1. Connection Establishment

// Client-side connection establishment
const ws = new WebSocket('wss://sysmanage.example.com/ws');

// Authentication via query parameter or message
const authToken = getJWTToken();
const wsUrl = `wss://sysmanage.example.com/ws?token=${authToken}`;

// Connection events
ws.onopen = (event) => {
    console.log('WebSocket connected');
    sendMessage({
        type: 'auth',
        token: authToken
    });
};
                            

2. Authentication & Authorization

// Server-side authentication flow
async def handle_connection(websocket, path):
    try:
        # Extract token from query params or first message
        token = get_auth_token(websocket)

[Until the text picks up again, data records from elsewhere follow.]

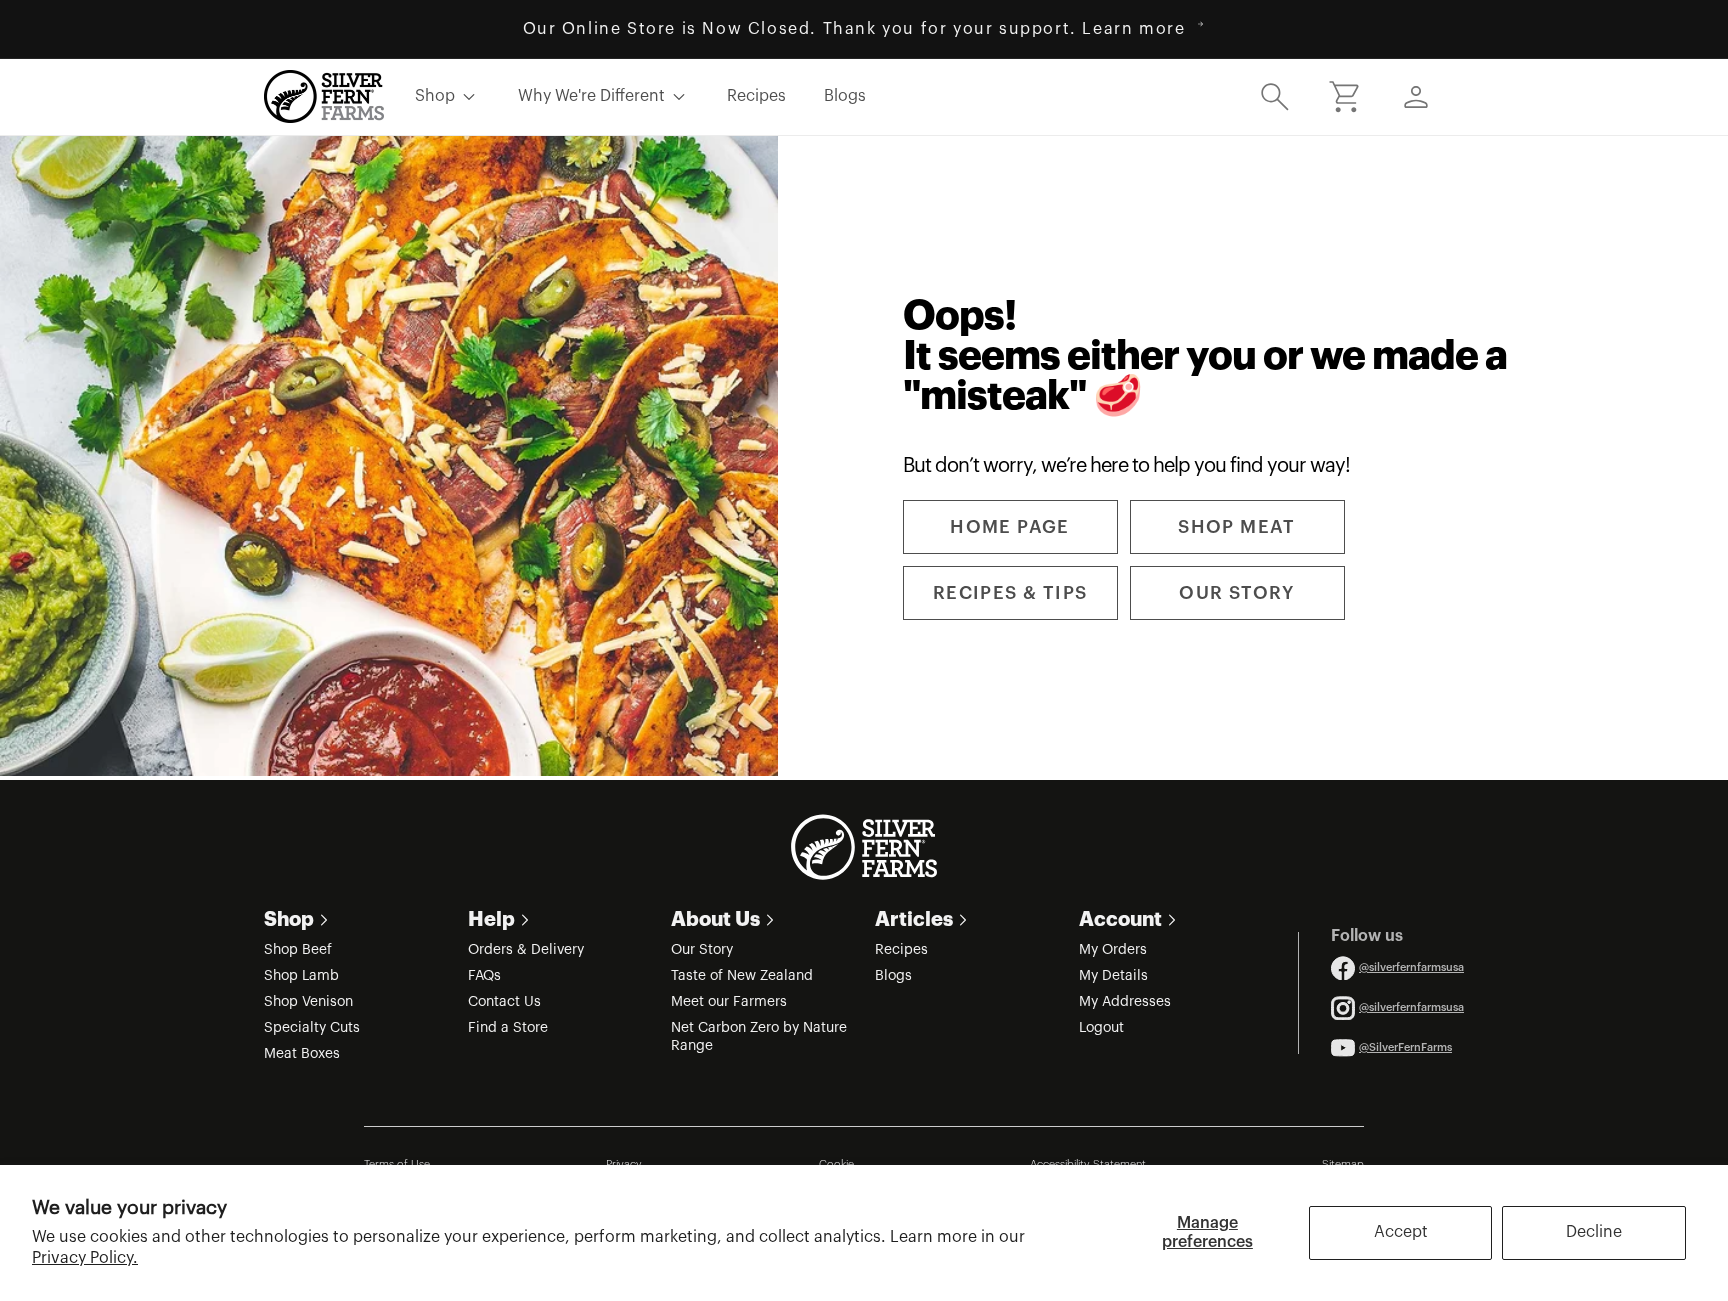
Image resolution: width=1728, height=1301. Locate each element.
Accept (1401, 1232)
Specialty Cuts (312, 1028)
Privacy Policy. (85, 1258)
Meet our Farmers (729, 1002)
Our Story (702, 950)
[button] (1275, 96)
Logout (1101, 1028)
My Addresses (1125, 1002)
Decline (1594, 1232)
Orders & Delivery (526, 950)
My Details (1113, 976)
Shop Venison (308, 1002)
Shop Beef (298, 950)
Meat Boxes (302, 1054)
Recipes (901, 950)
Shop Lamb (301, 976)
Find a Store (508, 1028)
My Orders (1113, 950)
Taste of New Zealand (742, 976)
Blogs (893, 976)
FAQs (484, 976)
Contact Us (504, 1002)
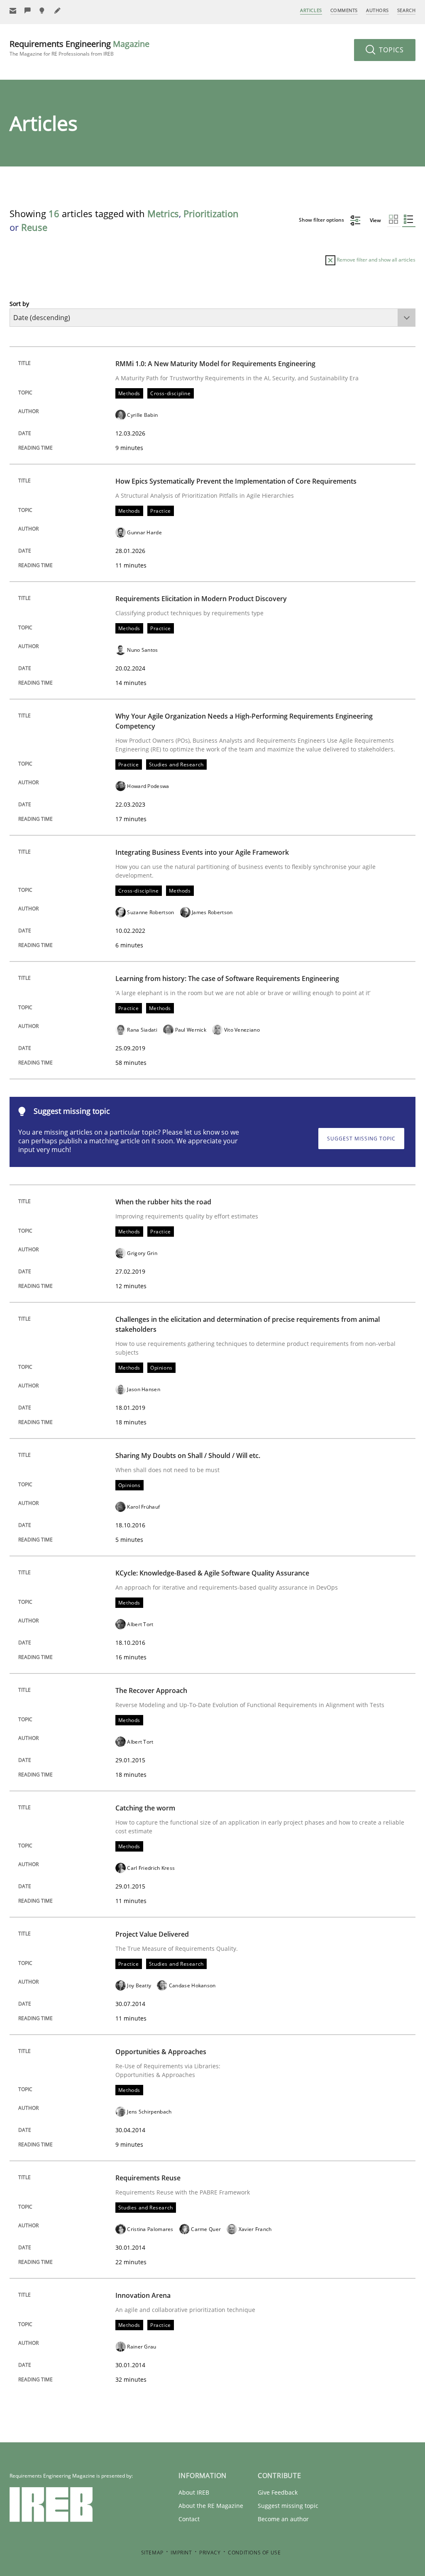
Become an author (283, 2519)
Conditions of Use (254, 2552)
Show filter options (322, 219)
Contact (189, 2519)
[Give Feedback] (27, 10)
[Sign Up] (13, 10)
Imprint (181, 2552)
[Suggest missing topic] (42, 10)
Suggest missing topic (361, 1138)
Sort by (19, 304)
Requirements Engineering (79, 48)
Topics (390, 49)
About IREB (193, 2492)
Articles (311, 10)
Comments (344, 10)
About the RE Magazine (210, 2506)
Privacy (209, 2552)
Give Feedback (278, 2492)
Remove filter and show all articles (375, 259)
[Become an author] (57, 10)
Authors (377, 10)
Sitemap (152, 2552)
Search (406, 10)
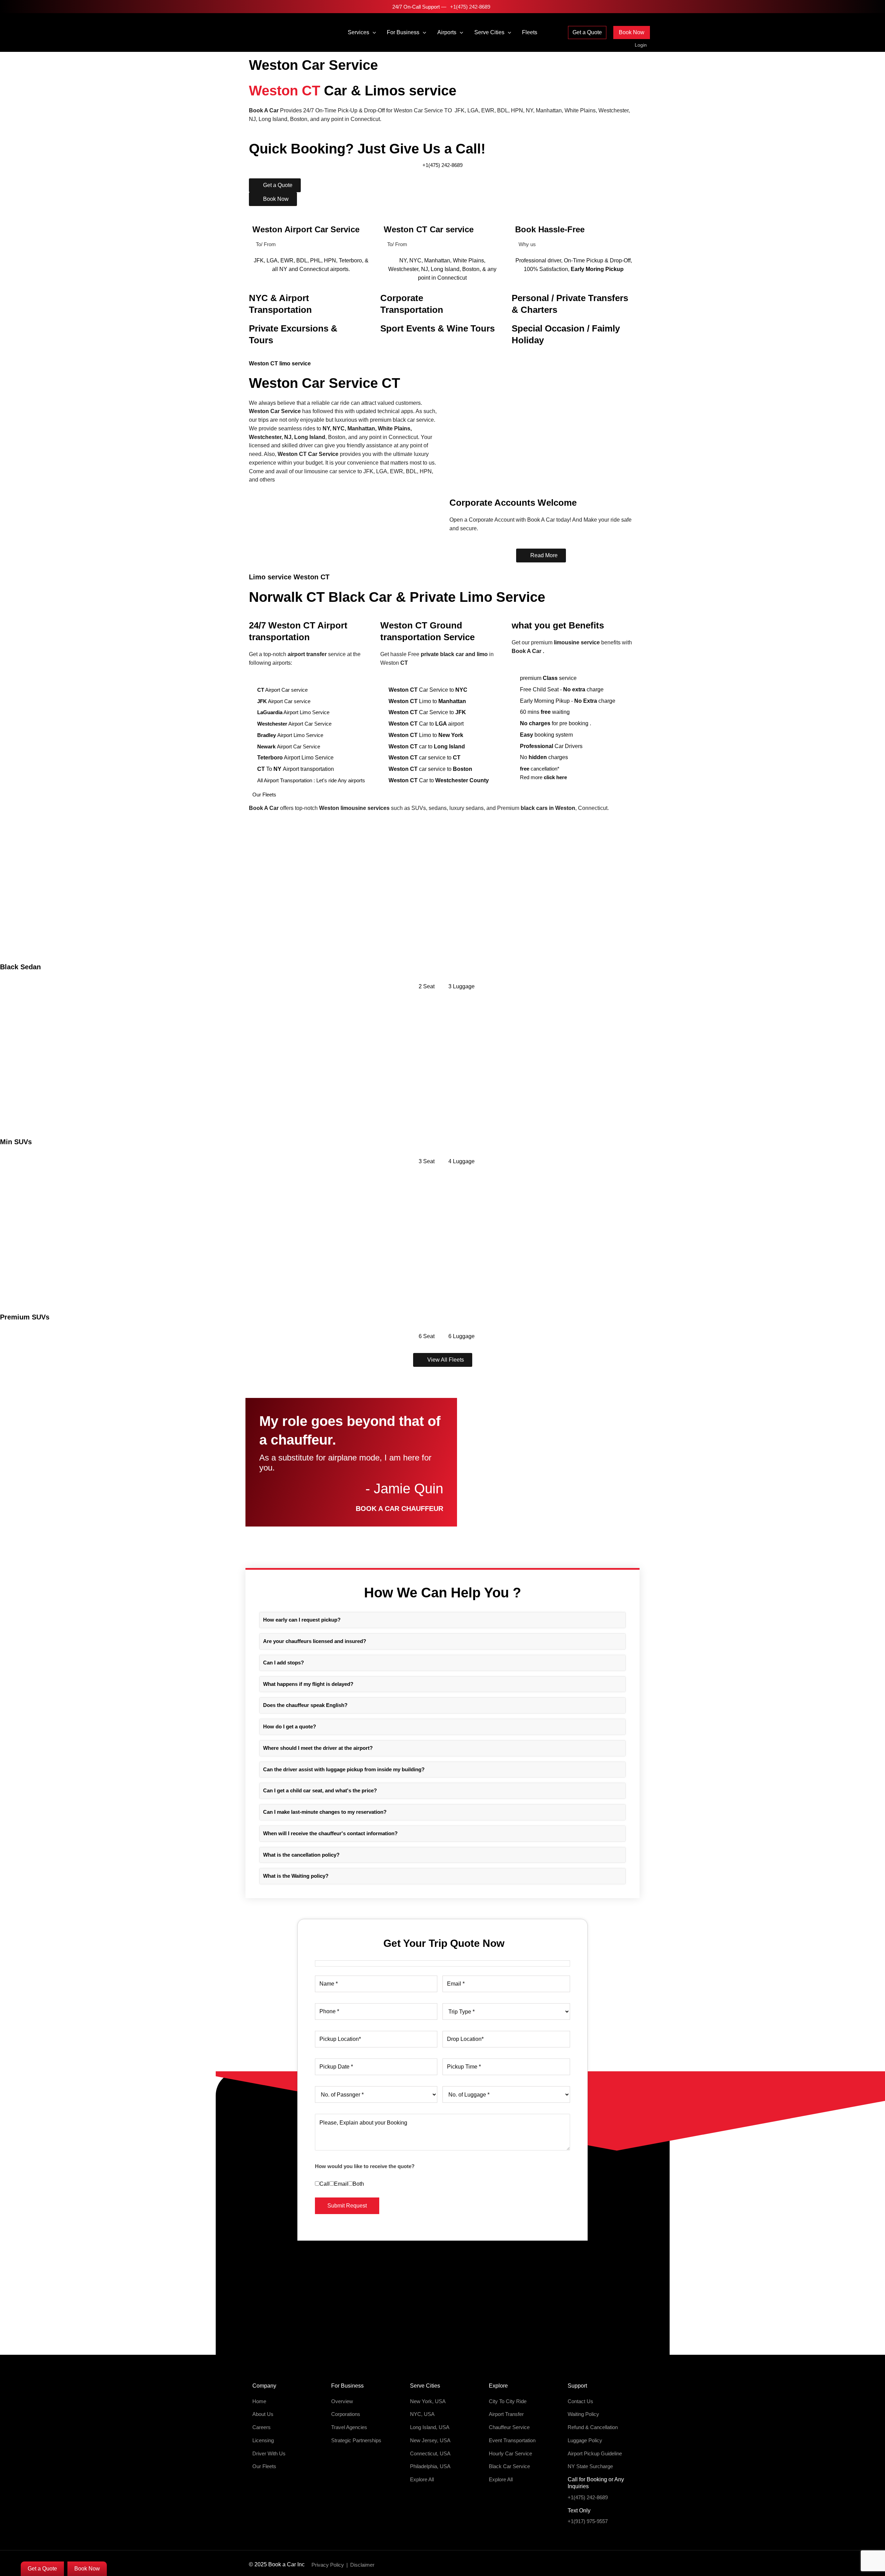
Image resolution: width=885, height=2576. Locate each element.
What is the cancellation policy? (301, 1855)
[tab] (442, 1620)
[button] (372, 32)
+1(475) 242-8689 (469, 7)
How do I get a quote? (289, 1726)
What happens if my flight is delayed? (308, 1684)
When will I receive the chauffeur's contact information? (330, 1833)
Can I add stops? (283, 1662)
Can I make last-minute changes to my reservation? (324, 1812)
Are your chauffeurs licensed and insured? (314, 1641)
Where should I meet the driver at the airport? (318, 1748)
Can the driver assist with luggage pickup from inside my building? (344, 1769)
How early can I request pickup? (302, 1620)
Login (641, 45)
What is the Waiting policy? (295, 1876)
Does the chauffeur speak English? (305, 1705)
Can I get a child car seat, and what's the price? (320, 1790)
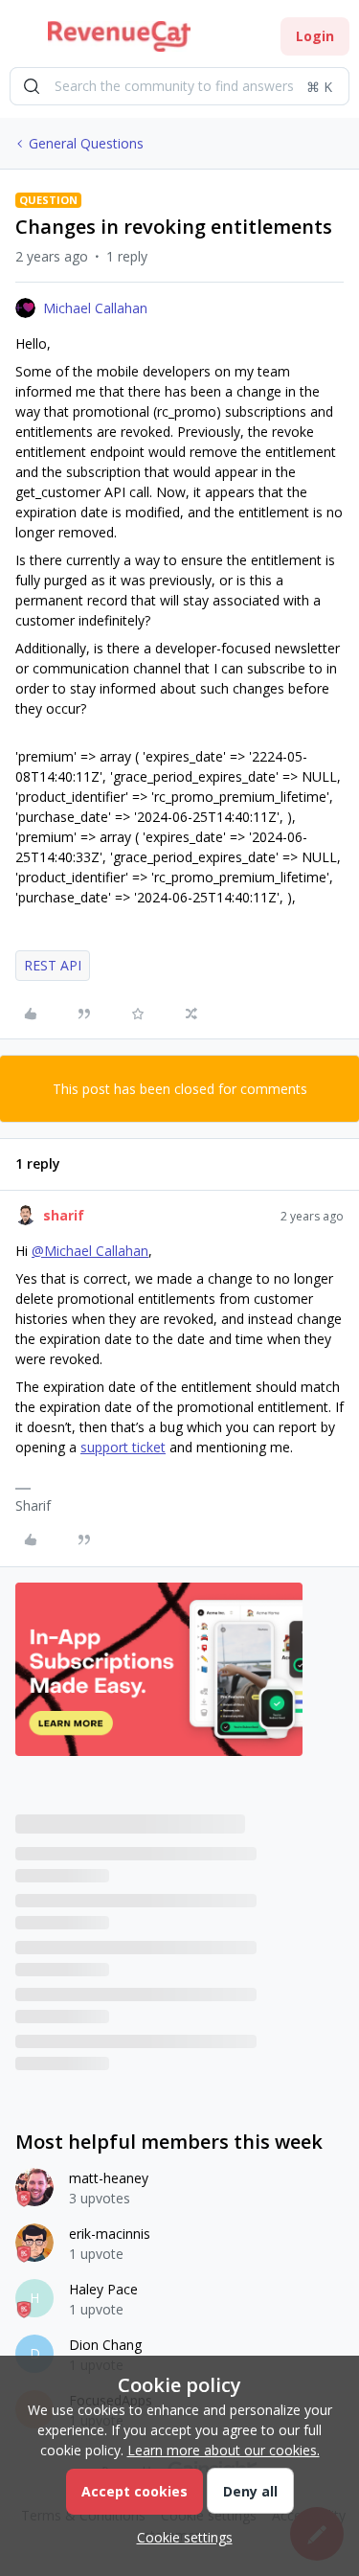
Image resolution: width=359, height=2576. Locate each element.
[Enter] (32, 86)
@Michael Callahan (90, 1251)
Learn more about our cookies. (223, 2450)
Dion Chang (105, 2345)
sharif (63, 1215)
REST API (52, 965)
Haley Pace (103, 2289)
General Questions (86, 143)
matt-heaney (108, 2178)
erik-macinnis (109, 2233)
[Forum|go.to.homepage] (119, 36)
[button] (21, 40)
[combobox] (179, 86)
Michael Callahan (95, 308)
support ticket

        # Validate JWT token
        user = await authenticate_token(token)
        if not user:
            await websocket.close(code=4001, reason="Unauthorized")
            return

        # Store user context
        websocket.user = user
        websocket.permissions = await get_user_permissions(user)

        # Join appropriate rooms based on permissions
        await join_user_rooms(websocket, user)

        # Send welcome message
        await send_message(websocket, {
            'type': 'welcome',
            'user_id': user.id,
            'permissions': websocket.permissions
        })

    except Exception as e:
        await websocket.close(code=4000, reason="Authentication failed")
                            

3. Heartbeat & Keep-alive

// Client-side heartbeat implementation
class WebSocketManager {
    constructor(url) {
        this.url = url;
        this.heartbeatInterval = 30000; // 30 seconds
        this.reconnectDelay = 5000;     // 5 seconds
        this.maxReconnectAttempts = 10;
    }

    startHeartbeat() {
        this.heartbeatTimer = setInterval(() => {
            if (this.ws.readyState === WebSocket.OPEN) {
                this.send({
                    type: 'ping',
                    timestamp: Date.now()
                });
            }
        }, this.heartbeatInterval);
    }

    handlePong(message) {
        const latency = Date.now() - message.timestamp;
        console.log(`Heartbeat latency: ${latency}ms`);
    }
}
                            

4. Graceful Disconnection

// Server-side cleanup
async def handle_disconnect(websocket):
    try:
        # Remove from all rooms
        await leave_all_rooms(websocket)

        # Clean up user session
        await cleanup_user_session(websocket.user)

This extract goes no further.